From aefa67b3b1125d4246053b564fab9481d1562071 Mon Sep 17 00:00:00 2001
From: Umberto Lupo <umberto.lupo@epfl.ch>
Date: Wed, 24 Jan 2024 15:26:30 +0100
Subject: [PATCH] Improve compute_num_correct_matchings

---
 diffpass/data_utils.py | 22 ++++++++++++++--------
 diffpass/train.py      | 26 +++++++++++++++-----------
 nbs/data_utils.ipynb   | 22 ++++++++++++++--------
 nbs/train.ipynb        | 26 +++++++++++++++-----------
 4 files changed, 58 insertions(+), 38 deletions(-)

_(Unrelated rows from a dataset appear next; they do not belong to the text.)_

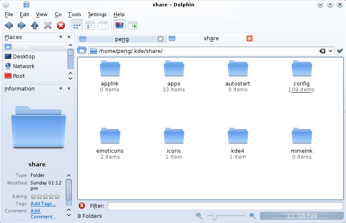Toggle the file preview button
The height and width of the screenshot is (223, 346).
[119, 25]
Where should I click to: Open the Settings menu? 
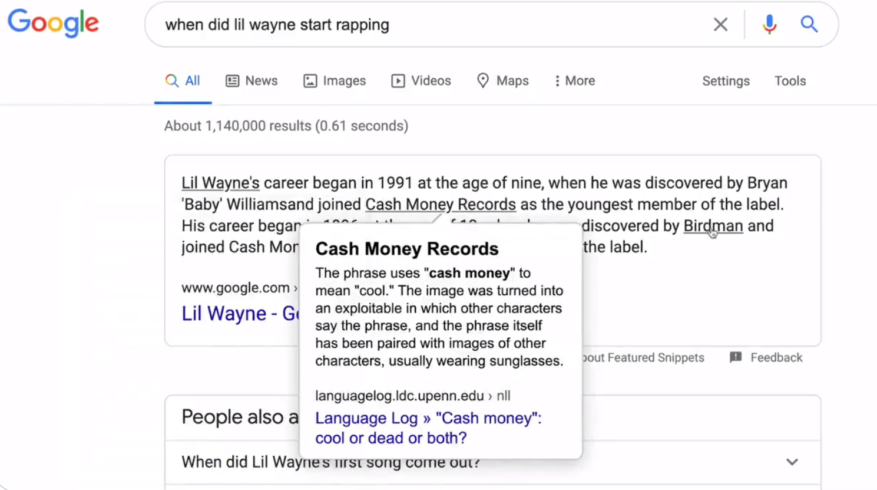tap(726, 80)
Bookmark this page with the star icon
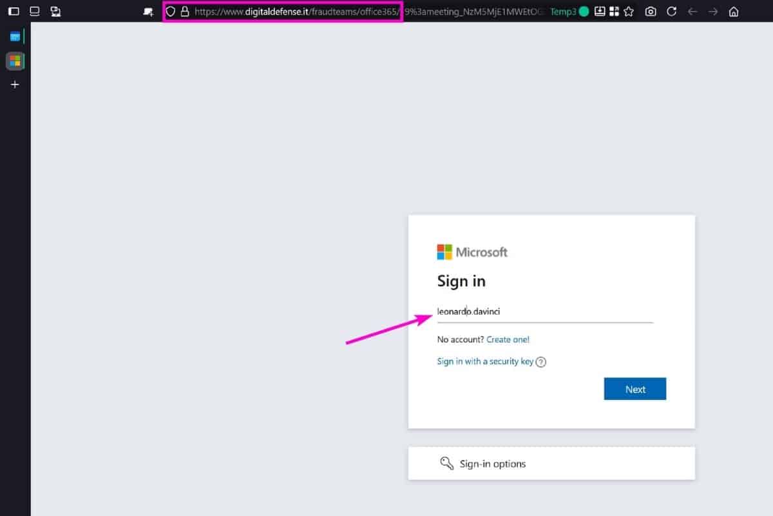Screen dimensions: 773x516 coord(629,12)
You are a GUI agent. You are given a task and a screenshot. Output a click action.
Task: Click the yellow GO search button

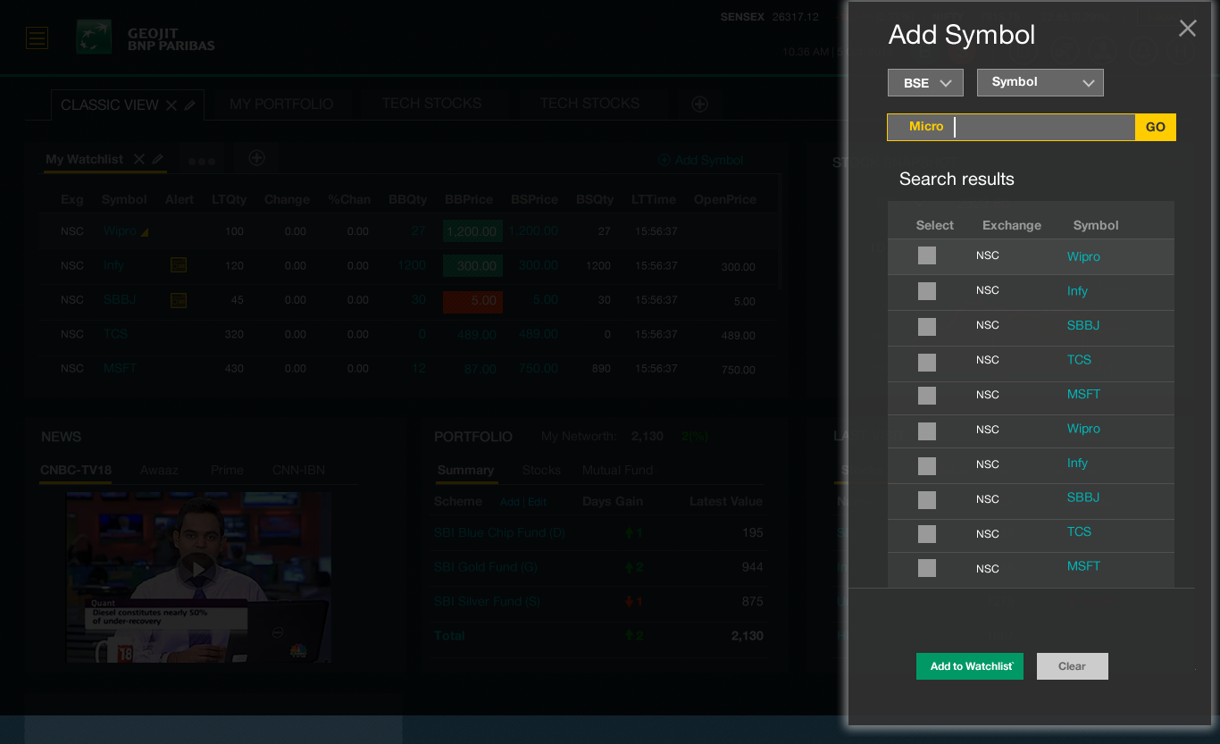pos(1156,128)
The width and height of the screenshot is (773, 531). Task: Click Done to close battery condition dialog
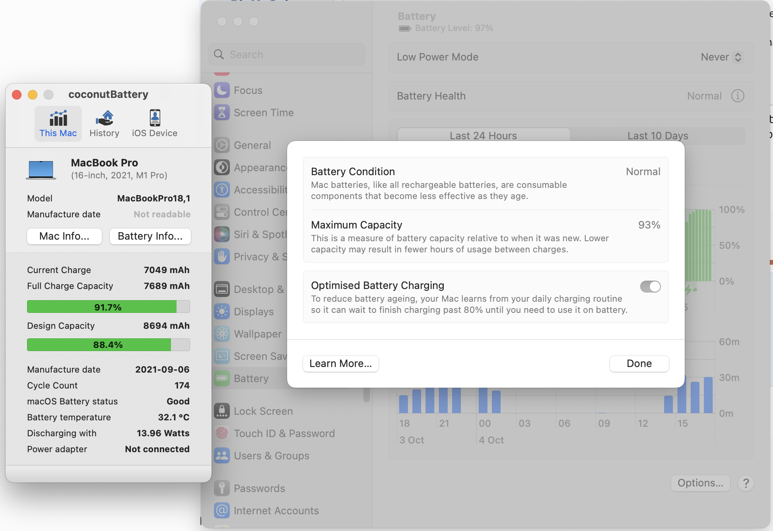pyautogui.click(x=640, y=363)
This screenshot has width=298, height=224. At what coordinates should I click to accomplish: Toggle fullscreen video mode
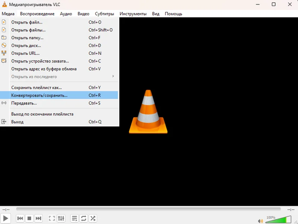click(52, 218)
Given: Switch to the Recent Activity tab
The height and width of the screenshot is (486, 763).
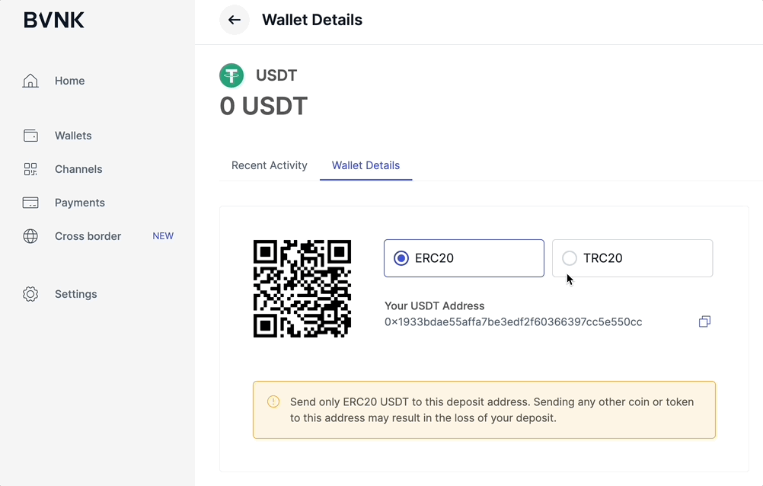Looking at the screenshot, I should click(x=269, y=165).
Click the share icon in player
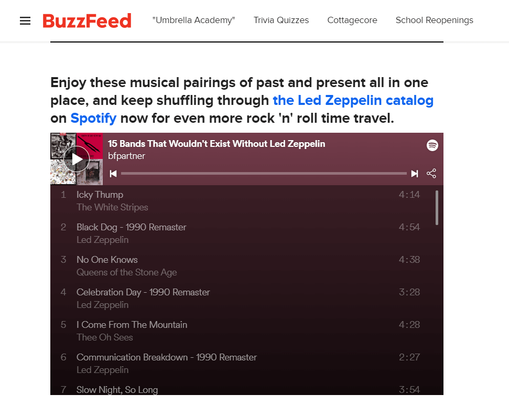 click(x=431, y=174)
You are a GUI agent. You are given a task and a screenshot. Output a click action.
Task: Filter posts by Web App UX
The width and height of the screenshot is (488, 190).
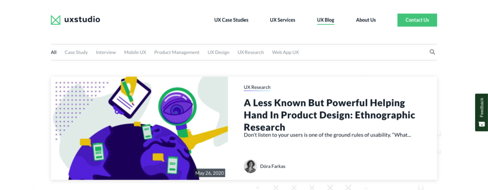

diff --git a/diffpass/data_utils.py b/diffpass/data_utils.py
index 1dadbb8..fd97498 100644
--- a/diffpass/data_utils.py
+++ b/diffpass/data_utils.py
@@ -208,27 +208,33 @@ def get_single_and_paired_seqs(
     """Single and paired sequences from two MSAs. The paired sequences are returned as a list of
     dictionaries, where the keys are the concatenated sequences and the values are the number of
     times that pair appears in the concatenated MSA."""
-    x_seqs = []
-    y_seqs = []
+    x_seqs_by_group = []
+    y_seqs_by_group = []
 
     idx = 0
-    xy_seqs_to_counts = []
+    xy_seqs_to_counts_by_group = []
     for s in group_sizes:
         x_seqs_this_group = list(zip(*msa_x[idx : s + idx]))[1]
-        x_seqs.append(x_seqs_this_group)
+        x_seqs_by_group.append(x_seqs_this_group)
         y_seqs_this_group = list(zip(*msa_y[idx : s + idx]))[1]
-        y_seqs.append(y_seqs_this_group)
+        y_seqs_by_group.append(y_seqs_this_group)
         xy_seqs_this_group = [
             f"{x_seq}:{y_seq}"
             for x_seq, y_seq in zip(x_seqs_this_group, y_seqs_this_group)
         ]
-        unique_xy, counts_xy = np.unique(
+        unique_xy_this_group, counts_xy_this_group = np.unique(
             np.array(xy_seqs_this_group), return_counts=True
         )
-        xy_seqs_to_counts.append(dict(zip(unique_xy, counts_xy)))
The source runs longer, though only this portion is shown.